A desnecessária criação de mais um TRF

Juízes pressionaram o Legislativo a aprovar PEC carente de fundamentação técnica

Notas & Informações, O Estado de S.Paulo

27 de setembro de 2021 | 03h00

A toque de caixa, o Senado aprovou a criação de um novo Tribunal Regional Federal (TRF), para atender basicamente o Estado de Minas Gerais. Com isso, a segunda instância da Justiça Federal passa de cinco para seis tribunais. Como o projeto já foi aprovado em agosto pela Câmara, ele só depende de sanção do presidente da República. Atualmente, a Justiça Federal mineira está vinculada ao Tribunal Regional Federal da 1.ª Região, sediado no Distrito Federal. 

A polêmica em torno da criação do TRF-6 não é nova. Ela começou em 2001, quando um grupo de senadores apresentou uma Proposta de Emenda Constitucional (PEC) para aumentar o número de TRFs. Como carecia de fundamentação técnica, a PEC sofreu forte oposição do Supremo Tribunal Federal (STF), cujos ministros consideravam desnecessárias novas cortes de segunda instância para a Justiça Federal. A PEC também foi questionada pela Associação Nacional dos Procuradores Federais, tendo sido acolhida em caráter liminar pelo presidente do STF na época, ministro Joaquim Barbosa. Além disso, o Instituto de Pesquisa Econômica Aplicada (Ipea) considerou irrealistas os valores previstos para o custeio de novos TRFs e afirmou que só a criação de um deles já exigiria um significativo aumento no orçamento da Justiça Federal, num período de crise fiscal.

Como o caso até hoje não foi julgado pelo plenário do STF, magistrados e políticos de Minas Gerais lançaram uma nova ofensiva. Há dois anos, o líder oficioso do grupo, ministro João Otávio de Noronha, que também é mineiro, valeu-se de suas prerrogativas como presidente do Superior Tribunal de Justiça e enviou para a Câmara o Projeto de Lei 5.919, que passou a tramitar em regime de urgência, sob a justificativa de que a criação do TRF-6 é “matéria de inadiável interesse nacional”. 

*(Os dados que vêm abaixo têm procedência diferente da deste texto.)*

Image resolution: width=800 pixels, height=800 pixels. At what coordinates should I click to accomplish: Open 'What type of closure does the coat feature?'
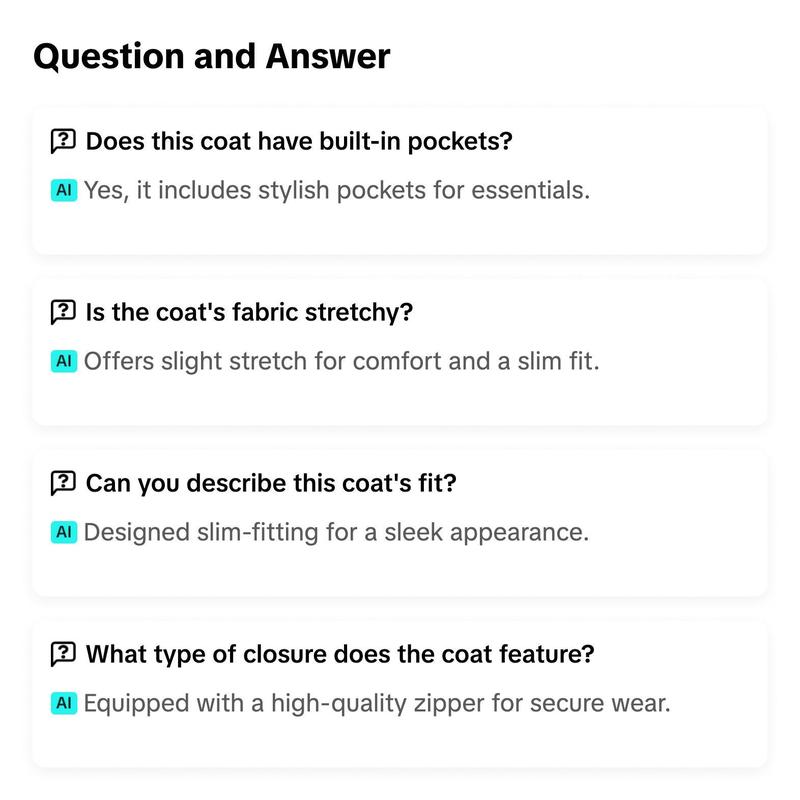coord(340,654)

Ao justificar sua pretensão, políticos e juízes mineiros afirmaram que a nova corte é “essencial” para Minas Gerais, pois o Estado responde por 30% dos processos que tramitam no TRF-1.Também alegaram que o TRF-6 não aumentará as despesas no Orçamento da União, uma vez que a Justiça Federal remanejará recursos dos demais cinco TRFs para financiar a instalação na nova corte. E lembraram, ainda, que não haverá necessidade de criação de novos cargos de servidores, pois a nova corte contará com o remanejamento de servidores do TRF-1. 

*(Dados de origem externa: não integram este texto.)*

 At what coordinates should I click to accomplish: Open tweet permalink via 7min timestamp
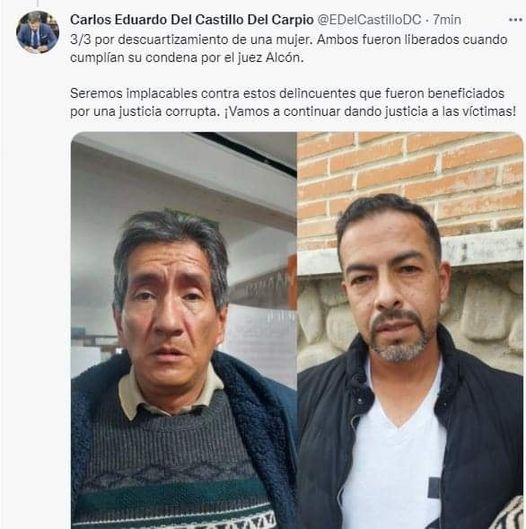(447, 20)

Esses argumentos, porém, não são convincentes. Por um lado, economistas especializados em finanças públicas afirmam que, em plena pandemia, não faz sentido recolocar açodadamente na ordem do dia um projeto de lei que, além de não ser prioritário, também é – a exemplo da PEC – desprovido de fundamentos técnicos. Também lembram que, se o presidente da República não vetar o Projeto de Lei 5.919, políticos e magistrados de outros Estados seguirão a trilha aberta por seus colegas mineiros. Basta ver que, durante a votação desse projeto, as bancadas da Bahia e de Sergipe tentaram, por meio de uma emenda ao Projeto de Lei 5.919, acrescentar a criação de um TRF-7, com jurisdição nesses dois Estados. 

Por outro lado, juristas afirmam que a criação de mais uma corte de segunda instância na Justiça Federal é um retrocesso, pois colide com o espírito da Emenda Constitucional (EC) n.º 45. Essa emenda promoveu a reforma do Judiciário brasileiro que, apesar de consumir 2% do PIB, cerca de quatro vezes mais do que a média dos países da OCDE, sempre teve um desempenho pífio. Entre outras inovações, a EC 45 criou medidas processuais para encerrar os conflitos de massa ainda na primeira instância da Justiça. Uma delas é súmula impeditiva de recursos. Ao valorizar a aplicação dos precedentes relativos às demandas judiciais mais recorrentes, ela torna desnecessária a subida desses processos para a segunda instância. 

Infelizmente, ao insistir na criação de mais um TRF, o Judiciário mostrou mais uma vez, num momento em que o País atravessa a mais grave crise de saúde pública de sua história, o quão desconectado está da realidade econômica e social do País.